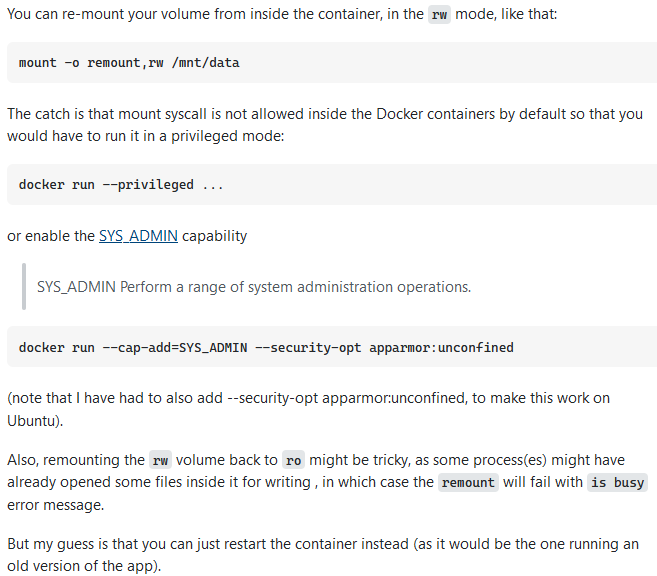The height and width of the screenshot is (576, 657).
Task: Click the docker run --cap-add=SYS_ADMIN code block
Action: coord(332,347)
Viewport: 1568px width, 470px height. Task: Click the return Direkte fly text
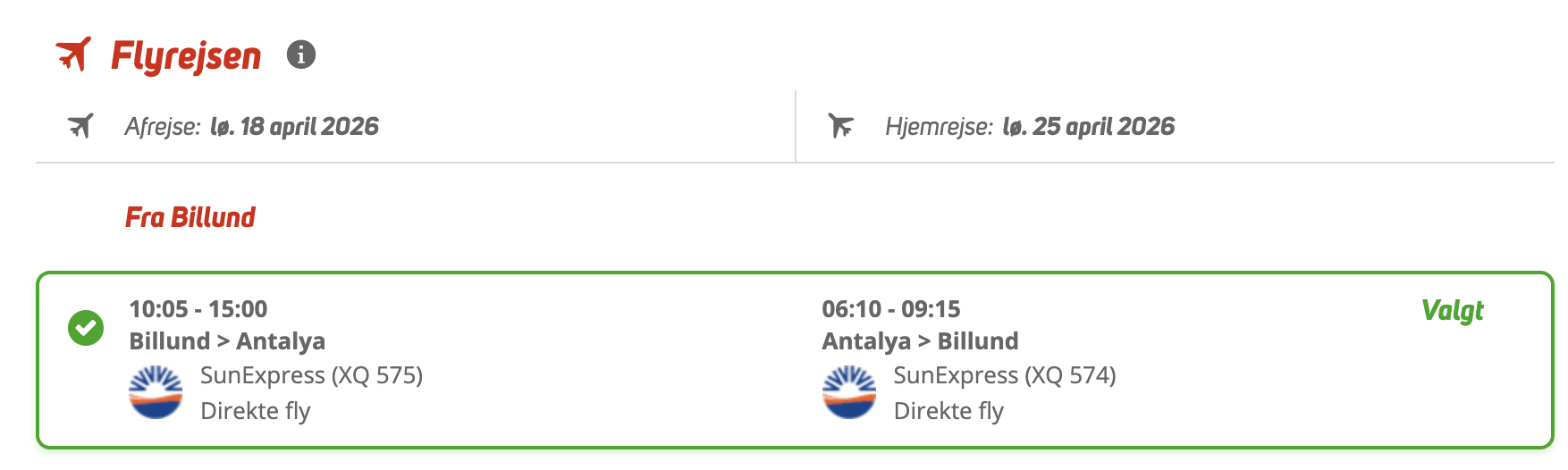948,411
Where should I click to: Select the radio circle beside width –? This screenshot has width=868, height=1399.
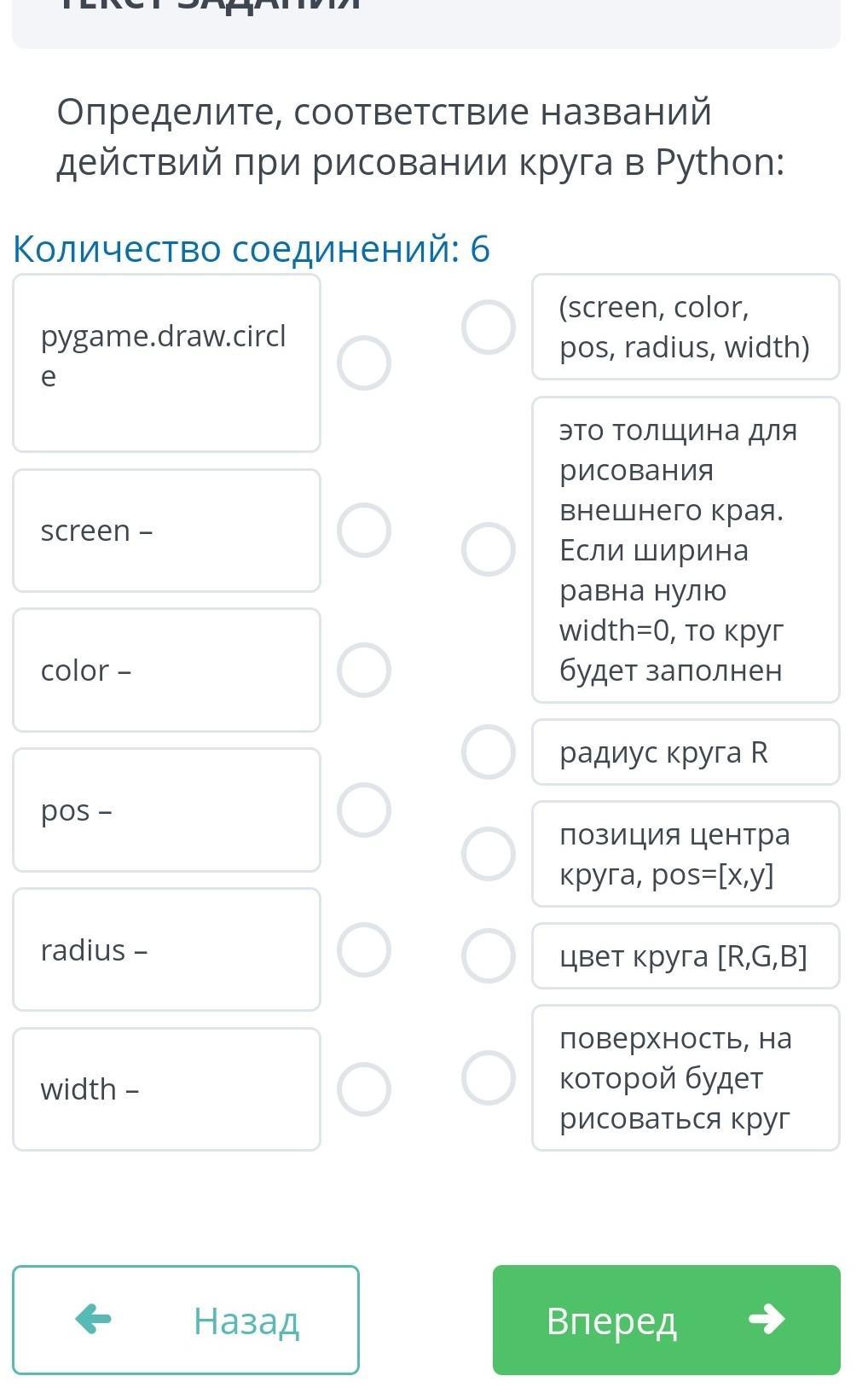pos(364,1089)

▶ _Problem_
Reproduce the records verbatim, starting at the line that contains "Viewport: 1568px width, 470px" and ending at the end of the records, with both ends included. Omit the pictures from your output.

▶ _Exercise answer_
Viewport: 1568px width, 470px height. Task: Click the return Direkte fly text
948,411
Where should I click to: Select the radio circle beside width –? This screenshot has width=868, height=1399.
pos(364,1089)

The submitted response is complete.